When the briefing ended, McCollum and I walked to the Quonset hut for a beer. I had only one, as I didn’t like to drink a lot on the night before an operation.
There was a good chance of dehydration out there in the hot sun when a person’s veins were floating in alcohol.

McCollum swigged a couple of beers before sitting down at the piano. As he started clunking the keys, my attention centered on the human skull resting on top of the piano. It was the skull I had found in the jungle several weeks before and had “loaned” to the bar to spruce up the decor. Someone had secured a candle inside it, and now the flaming wick glowed eerily behind the eye sockets.
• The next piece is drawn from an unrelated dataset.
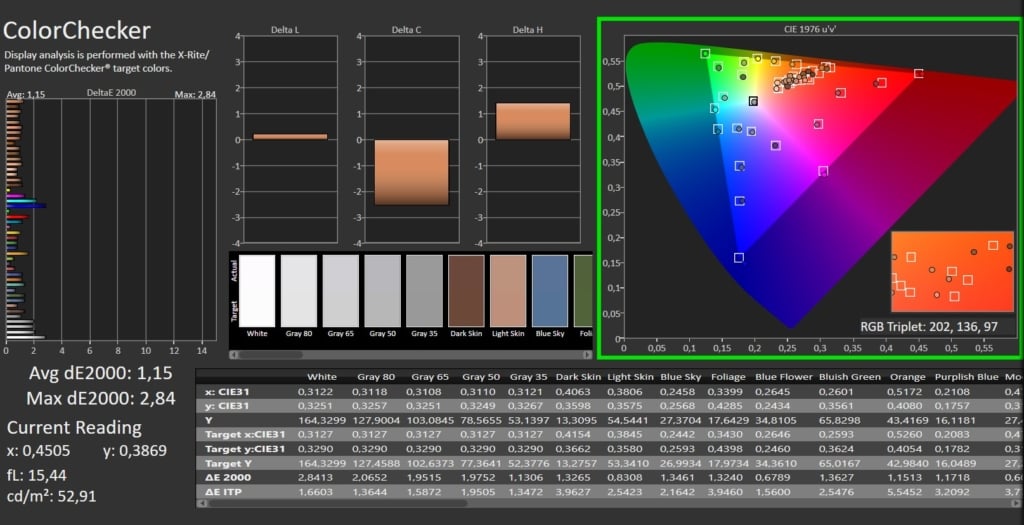
Task: Click the Blue Sky color swatch
Action: (x=550, y=291)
McCollum suddenly erupted into song:

“The ship goes sailing down the bay,
Good-bye, my lover, good-bye!
We may not meet for many a day,
Good-bye, my lover, good-bye!
My heart will evermore be true,
Tho’ now we sadly say adieu;
Oh, kisses sweet I leave with you,
Good-bye, my lover, good-bye!
The ship goes sailing down the bay,
Good-bye, my lover, good-bye!
’Tis sad to tear my heart away!
Good-bye, my lover, good-bye!”

The twenty men in the bar applauded politely as McCollum did his usual big ending. The moment the clapping quieted down, Muck sang the song again, this time substituting vulgar words in strategic locations. And this time when Muck finished singing, the applause was thunderous.

“Thank you!” McCollum shouted, waving a hand in the air. “Now here’s a song for the other woman in your life!”
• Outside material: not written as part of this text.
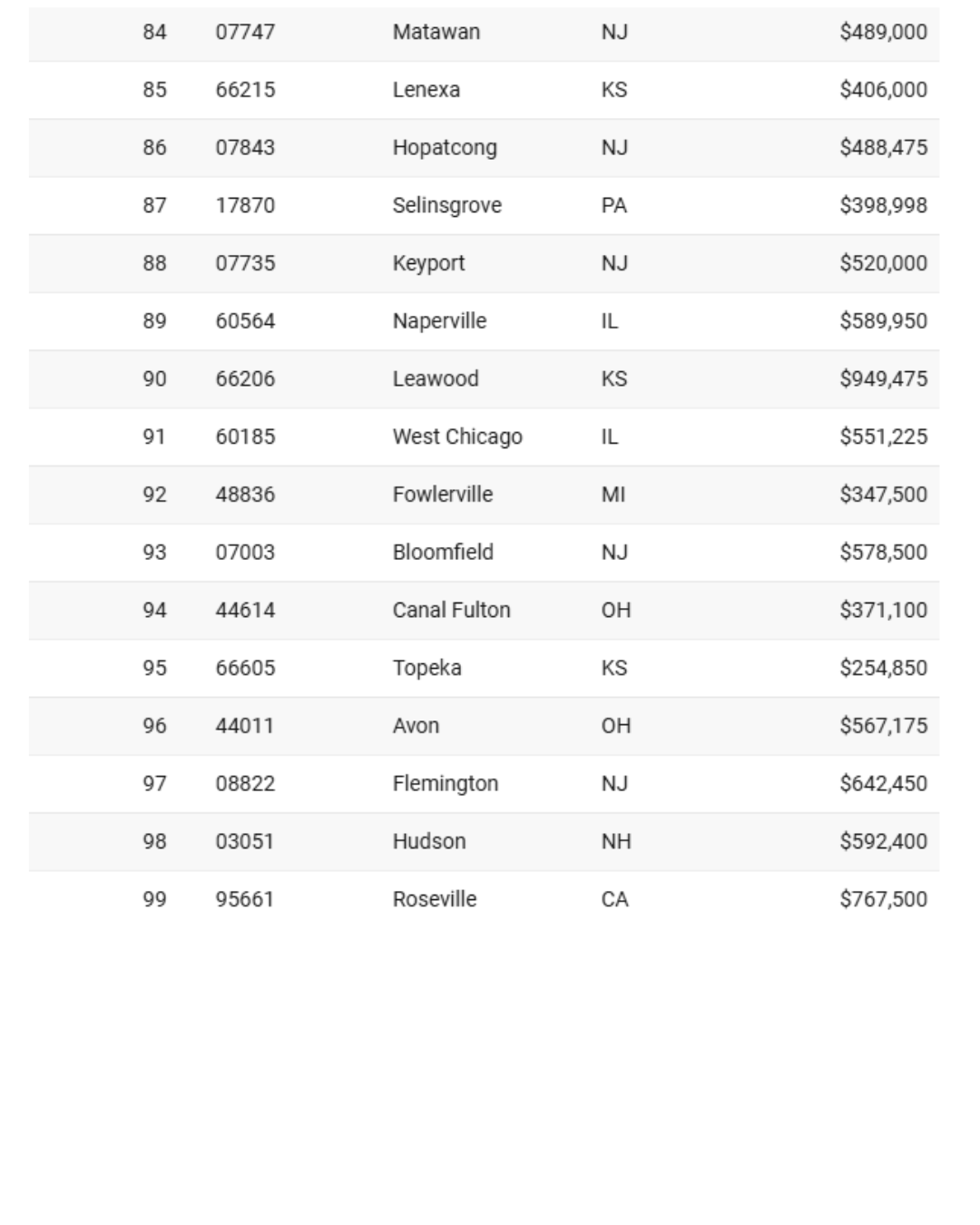Click the $949,475 Leawood price
The image size is (980, 1225).
point(883,379)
After a fancy introduction across the ivories, McCollum started singing more soberly:

“ ‘M’ is for the million things she gave me,
‘O’ means only that she’s growing old,
‘T’ is for the tears were shed to save me,
‘H’ is for her heart of purest gold,
‘E’ is for her eyes, with lovelight shining,
‘R’ means right, and right she’ll always be,
Put them all together, they spell ‘Mother,’
A word that means the world to me.”

As McCollum sang the last word, the ovation was greater than ever. Everyone clapped and cheered for his dear old mom, including me. My mother’s weekly letter, usually with a few lines from Dad, was always an uplift, as was her occasional package of candy, magazines, and books.

McCollum’s song reminded me that I owed Mom and Dad a letter, so I left the Quonset hut for my cubicle. When I arrived there, I saw that Funkhouser was gone. I suspected he was at the mess hall, trying to eat his way back to health.
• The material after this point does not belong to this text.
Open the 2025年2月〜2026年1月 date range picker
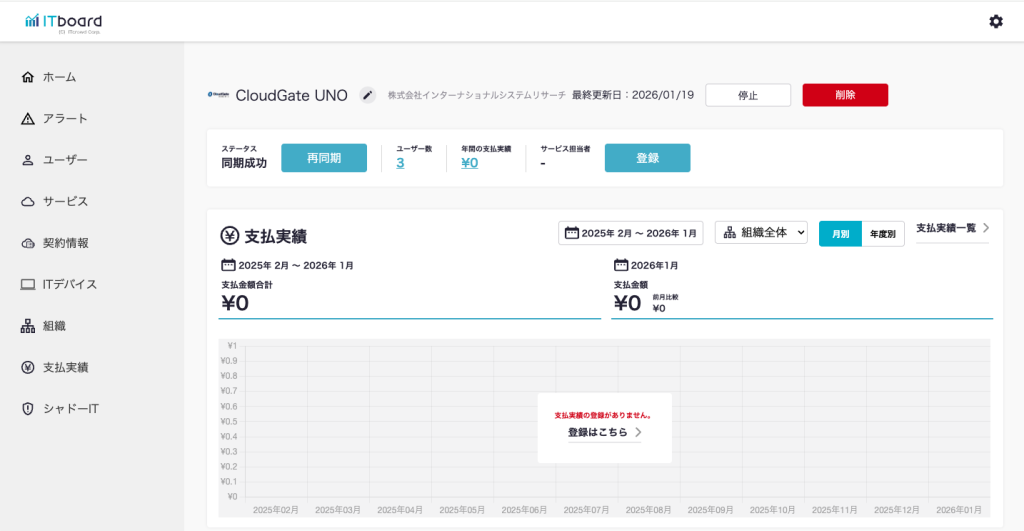Viewport: 1024px width, 531px height. click(x=630, y=233)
Taking a pad of paper and a pen from my footlocker, I kicked off my coral booties and crawled into my bed. I wrote an upbeat letter to my parents, choosing to mention Katsma’s death only in passing. I didn’t want to upset my parents and cause them to worry, so I wrote mostly of pleasant and humorous things, like Muck’s mooning me. McCollum, I was sure, would be happy to hear me say his moon-job was something I considered pleasant, but there in the Rung Sat Special Zone, it was, comparatively speaking. Compared to the sight of someone’s blown-out brains, a healthy, bare ass looked damn good.